In 1689 William Penn made his first significant attempt to collect his “quit rent” from the residents of the Welsh Tract barony.  Although he was not present, he sent a man by the name of John Blackwell to begin collecting these funds from the residents of Pennsylvania.  This effort would come to be known as “The Blackwell Rent Roll of 1689.”  In this year David James was required to pay 10 shillings of “quitrent” to William Penn for his two city lots located along Chestnut Street between 5th and 6th Streets.  These lots were adjacent to the lots owned by his brother-in-law Samuel Miles and good friend William Davis.  All three of these men were identified as “original purchasers” as of 1684 with 49 feet each of street frontage per lot.  Samuel Miles was charged retroactively 1 shilling per annum for five years of ownership of his lot.  David James was charged retroactively 2 shillings per annum for five years of ownership of his two lots.  And William Davis was charged retroactively 1 shilling per annum for five years of ownership of his lot.
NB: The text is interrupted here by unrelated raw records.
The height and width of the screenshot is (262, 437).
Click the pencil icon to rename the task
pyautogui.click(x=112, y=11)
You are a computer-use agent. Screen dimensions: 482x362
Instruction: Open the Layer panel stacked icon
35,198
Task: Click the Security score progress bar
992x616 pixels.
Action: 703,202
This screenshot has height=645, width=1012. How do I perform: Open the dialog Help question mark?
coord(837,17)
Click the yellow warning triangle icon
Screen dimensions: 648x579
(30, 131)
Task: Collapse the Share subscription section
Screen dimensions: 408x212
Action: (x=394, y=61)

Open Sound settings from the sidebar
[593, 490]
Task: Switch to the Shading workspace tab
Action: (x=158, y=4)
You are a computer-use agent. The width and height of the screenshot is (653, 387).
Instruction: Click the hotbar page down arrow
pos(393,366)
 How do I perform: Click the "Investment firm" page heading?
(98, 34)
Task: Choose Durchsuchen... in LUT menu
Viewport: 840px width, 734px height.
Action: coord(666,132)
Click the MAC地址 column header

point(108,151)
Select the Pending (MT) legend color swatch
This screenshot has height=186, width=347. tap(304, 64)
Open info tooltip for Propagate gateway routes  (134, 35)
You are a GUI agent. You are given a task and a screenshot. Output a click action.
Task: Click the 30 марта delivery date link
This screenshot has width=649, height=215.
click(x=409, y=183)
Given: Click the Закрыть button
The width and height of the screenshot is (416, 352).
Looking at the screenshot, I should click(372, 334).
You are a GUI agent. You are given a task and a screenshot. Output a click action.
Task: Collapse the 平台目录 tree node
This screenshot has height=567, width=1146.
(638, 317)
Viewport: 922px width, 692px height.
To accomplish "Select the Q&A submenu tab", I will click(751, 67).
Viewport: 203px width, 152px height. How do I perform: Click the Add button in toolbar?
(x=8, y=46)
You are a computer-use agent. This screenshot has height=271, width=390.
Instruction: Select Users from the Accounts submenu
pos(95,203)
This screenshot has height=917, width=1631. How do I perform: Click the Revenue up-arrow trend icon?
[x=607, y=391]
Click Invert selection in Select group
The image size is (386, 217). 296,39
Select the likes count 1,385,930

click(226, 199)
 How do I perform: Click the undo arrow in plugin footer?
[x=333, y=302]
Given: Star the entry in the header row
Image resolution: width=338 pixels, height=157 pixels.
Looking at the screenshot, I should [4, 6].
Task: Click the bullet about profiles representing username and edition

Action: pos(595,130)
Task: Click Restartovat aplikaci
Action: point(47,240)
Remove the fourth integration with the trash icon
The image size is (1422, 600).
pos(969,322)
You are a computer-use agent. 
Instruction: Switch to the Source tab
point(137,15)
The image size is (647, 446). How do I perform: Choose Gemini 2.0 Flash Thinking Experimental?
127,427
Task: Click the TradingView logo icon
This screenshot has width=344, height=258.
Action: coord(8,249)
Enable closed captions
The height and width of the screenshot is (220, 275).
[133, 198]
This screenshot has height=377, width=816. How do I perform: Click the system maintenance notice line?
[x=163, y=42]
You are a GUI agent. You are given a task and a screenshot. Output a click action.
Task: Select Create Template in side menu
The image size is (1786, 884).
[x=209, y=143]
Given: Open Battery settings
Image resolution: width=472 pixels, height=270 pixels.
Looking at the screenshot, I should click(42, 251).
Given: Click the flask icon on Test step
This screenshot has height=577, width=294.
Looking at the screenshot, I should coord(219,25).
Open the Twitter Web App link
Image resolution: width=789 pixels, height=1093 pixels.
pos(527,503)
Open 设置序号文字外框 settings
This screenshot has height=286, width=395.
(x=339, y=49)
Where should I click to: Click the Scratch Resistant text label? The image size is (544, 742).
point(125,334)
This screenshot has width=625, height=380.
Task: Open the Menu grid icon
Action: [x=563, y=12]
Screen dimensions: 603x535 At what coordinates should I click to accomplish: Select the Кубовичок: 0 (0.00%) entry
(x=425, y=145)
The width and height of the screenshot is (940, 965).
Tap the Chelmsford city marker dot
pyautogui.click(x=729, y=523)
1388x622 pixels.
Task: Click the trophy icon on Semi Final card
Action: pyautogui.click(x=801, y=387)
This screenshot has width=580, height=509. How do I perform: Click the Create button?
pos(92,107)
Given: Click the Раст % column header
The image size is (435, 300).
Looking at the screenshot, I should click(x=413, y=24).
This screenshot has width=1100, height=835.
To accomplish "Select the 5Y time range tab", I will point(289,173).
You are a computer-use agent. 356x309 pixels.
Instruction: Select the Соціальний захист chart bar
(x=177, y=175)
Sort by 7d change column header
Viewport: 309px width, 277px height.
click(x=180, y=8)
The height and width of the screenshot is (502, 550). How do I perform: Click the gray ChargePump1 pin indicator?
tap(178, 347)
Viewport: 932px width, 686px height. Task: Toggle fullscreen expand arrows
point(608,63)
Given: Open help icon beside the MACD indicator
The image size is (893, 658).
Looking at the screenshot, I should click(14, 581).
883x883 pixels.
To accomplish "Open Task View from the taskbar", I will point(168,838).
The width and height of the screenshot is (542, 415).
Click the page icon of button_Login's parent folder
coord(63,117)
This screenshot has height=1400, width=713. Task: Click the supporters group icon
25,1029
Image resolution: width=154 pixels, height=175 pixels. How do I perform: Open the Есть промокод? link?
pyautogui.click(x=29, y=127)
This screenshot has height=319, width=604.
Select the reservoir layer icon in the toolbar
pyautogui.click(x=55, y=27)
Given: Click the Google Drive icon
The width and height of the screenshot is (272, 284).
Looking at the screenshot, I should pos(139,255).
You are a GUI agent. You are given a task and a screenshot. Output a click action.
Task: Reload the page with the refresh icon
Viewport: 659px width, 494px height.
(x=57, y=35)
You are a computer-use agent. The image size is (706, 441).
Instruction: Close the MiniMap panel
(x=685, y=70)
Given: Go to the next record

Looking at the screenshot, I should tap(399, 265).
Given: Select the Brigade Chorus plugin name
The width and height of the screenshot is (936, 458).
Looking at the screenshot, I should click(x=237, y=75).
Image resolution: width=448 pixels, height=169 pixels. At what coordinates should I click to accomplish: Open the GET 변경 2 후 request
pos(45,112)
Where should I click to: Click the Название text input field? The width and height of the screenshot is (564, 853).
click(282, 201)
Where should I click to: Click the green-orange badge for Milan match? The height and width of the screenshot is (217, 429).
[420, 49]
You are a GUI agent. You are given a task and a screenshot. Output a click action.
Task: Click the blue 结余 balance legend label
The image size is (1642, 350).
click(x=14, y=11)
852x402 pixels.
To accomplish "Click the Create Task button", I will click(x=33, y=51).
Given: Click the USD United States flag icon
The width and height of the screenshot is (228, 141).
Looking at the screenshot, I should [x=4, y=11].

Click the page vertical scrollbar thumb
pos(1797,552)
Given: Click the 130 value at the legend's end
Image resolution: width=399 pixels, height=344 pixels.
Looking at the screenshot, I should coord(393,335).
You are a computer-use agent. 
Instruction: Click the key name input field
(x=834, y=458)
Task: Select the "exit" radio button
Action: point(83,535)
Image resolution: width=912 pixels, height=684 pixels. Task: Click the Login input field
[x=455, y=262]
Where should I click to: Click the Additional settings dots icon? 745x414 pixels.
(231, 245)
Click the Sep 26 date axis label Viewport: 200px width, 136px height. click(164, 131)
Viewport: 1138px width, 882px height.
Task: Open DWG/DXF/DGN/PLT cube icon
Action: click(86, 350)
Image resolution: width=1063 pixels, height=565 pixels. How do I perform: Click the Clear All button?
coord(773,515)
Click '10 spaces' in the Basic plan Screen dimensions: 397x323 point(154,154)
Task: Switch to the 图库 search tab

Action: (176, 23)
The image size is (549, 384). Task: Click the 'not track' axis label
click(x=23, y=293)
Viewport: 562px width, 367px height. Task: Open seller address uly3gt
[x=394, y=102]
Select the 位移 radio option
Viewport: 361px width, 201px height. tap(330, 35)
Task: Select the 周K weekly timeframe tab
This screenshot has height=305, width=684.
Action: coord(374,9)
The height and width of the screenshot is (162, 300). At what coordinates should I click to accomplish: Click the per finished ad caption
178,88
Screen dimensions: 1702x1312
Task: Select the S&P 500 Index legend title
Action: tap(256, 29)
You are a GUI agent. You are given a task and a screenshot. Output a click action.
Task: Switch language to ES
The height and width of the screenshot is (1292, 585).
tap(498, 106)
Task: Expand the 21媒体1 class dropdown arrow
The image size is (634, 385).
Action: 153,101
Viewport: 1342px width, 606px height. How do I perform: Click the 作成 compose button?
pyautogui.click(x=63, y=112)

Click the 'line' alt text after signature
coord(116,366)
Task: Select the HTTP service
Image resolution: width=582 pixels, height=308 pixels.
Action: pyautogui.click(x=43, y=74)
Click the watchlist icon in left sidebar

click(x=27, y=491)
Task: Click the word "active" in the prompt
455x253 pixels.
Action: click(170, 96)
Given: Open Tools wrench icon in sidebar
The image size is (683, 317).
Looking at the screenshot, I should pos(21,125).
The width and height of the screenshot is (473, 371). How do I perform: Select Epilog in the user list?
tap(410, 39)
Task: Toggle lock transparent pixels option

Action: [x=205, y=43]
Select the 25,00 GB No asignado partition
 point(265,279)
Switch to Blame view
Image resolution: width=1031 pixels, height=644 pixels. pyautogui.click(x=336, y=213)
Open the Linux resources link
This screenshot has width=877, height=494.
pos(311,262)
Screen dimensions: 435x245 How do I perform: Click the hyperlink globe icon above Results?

In May of 1689 David Meredith would sell a portion of the three hundred and fifty acres previously “cut” from Radnor Township in May of 1687 to satisfy a promise by William Penn to Stephan Ab Evan who has been residing on the land just south of David James since 1684.  Through this transaction Stephan Ab Evan was able to partially settle his legal claim to the land.  Nevertheless, Stephan Ab Evan was still residing on at least a portion of the land that had been originally laid out for David James.


In 1690, the following year, David James’ wife Margaret gave birth to their first child born in the colony, Thomas James.  There were now four in David’s family including his wife, daughter Mary who was about 15 years old and Thomas.  So despite the uncertainty of his situation David James’ family persevered and began to grow.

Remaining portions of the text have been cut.